Whether you enjoy the company you keep or find yourself planning a quick exit, any person has the potential to be your teacher. To some degree, they’re showing you who they are, but at the same time, they’re holding up a mirror for you. Have the courage and curiosity to look at what’s being reflected.

At any given time, you may find yourself with someone who has attributes you admire, those you detest, or some combination of both. They might even exhibit some traits you both love and hate, depending on the context. Whether positive, negative, or neutral, notice what moves you about a person the most. Then, when appropriate, pursue an internal line of questioning. Playfully investigate:

  • What attracts me about her/him? Do I have the same trait(s)? Are the aspects I admire in the other allowed to flourish in me? Or are they dormant? Might I need to explore that side of myself? (i.e. the responsible one, the outspoken one, the adventurous one…).

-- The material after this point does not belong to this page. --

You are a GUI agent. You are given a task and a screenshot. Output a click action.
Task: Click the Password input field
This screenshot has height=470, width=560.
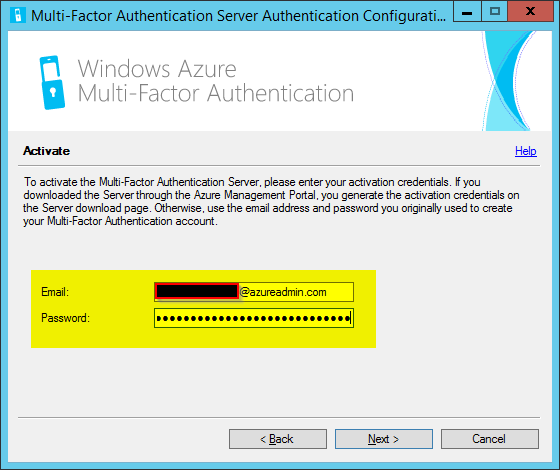[254, 318]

  • What repels me about this individual? Are there characteristics I don’t like in them that I have as well? How can I improve on this aspect of myself? (i.e. the bossy one, the indecisive one, the judgmental one…).
  • Is this person enacting a familiar dynamic from an early formative relationship? (i.e. “My boss treats me the same way my father did. He’s a total bully.”) What’s the lesson you must learn? How might you change the pattern? Can you begin to act consciously, rather than automatically?

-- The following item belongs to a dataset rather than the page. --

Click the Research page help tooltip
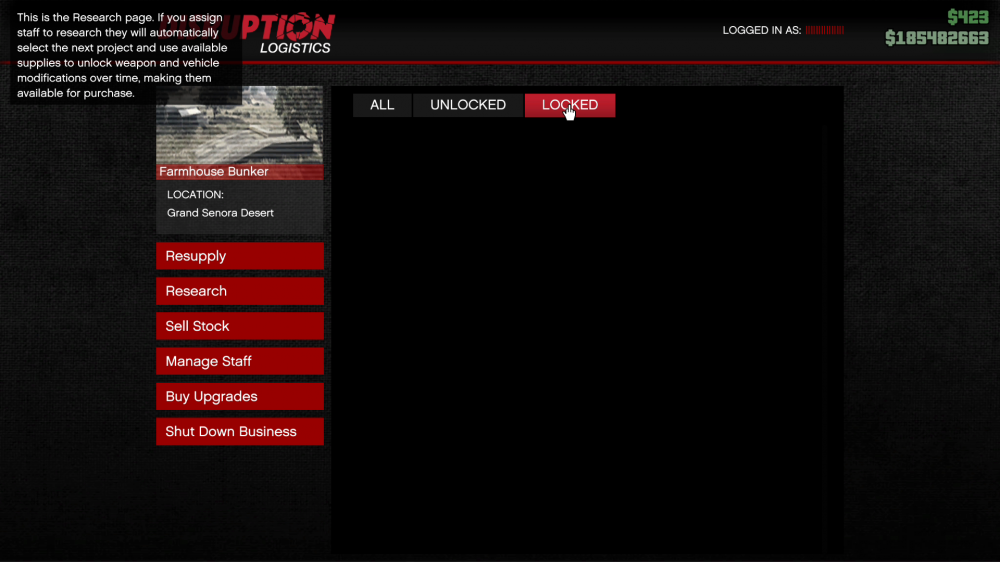The width and height of the screenshot is (1000, 562). [x=122, y=56]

  • What does this person bring out in me? Do I like who I am with her/him? Am I at my best or worst when we’re together?
  • Conversely, what do I bring out in him/her? What about me prompts these parts of him/her to prevail in my company?
  • How do I feel internally when we’re together? (i.e. Comfortable? Safe? Seen…? Restless? Diminished? Fearful…?)
  • What’s the energetic balance between us? Are we constantly in a power struggle? Or do we make an easy paring? Do I keep my center in his/her company?
  • Is this relationship one where I find myself? Or lose myself? (i.e. Am I free to be myself or do I become what fits for him/her?)

These are just examples of what you might ask that could lead to valuable insights about your Self. What’s learned in relation to others cannot be learned any other way. So go ahead—be together, even as you endeavor to “Know thyself,” as Socrates professed. With a little inner probing, you’ll receive many priceless gifts, including self-awareness and personal growth.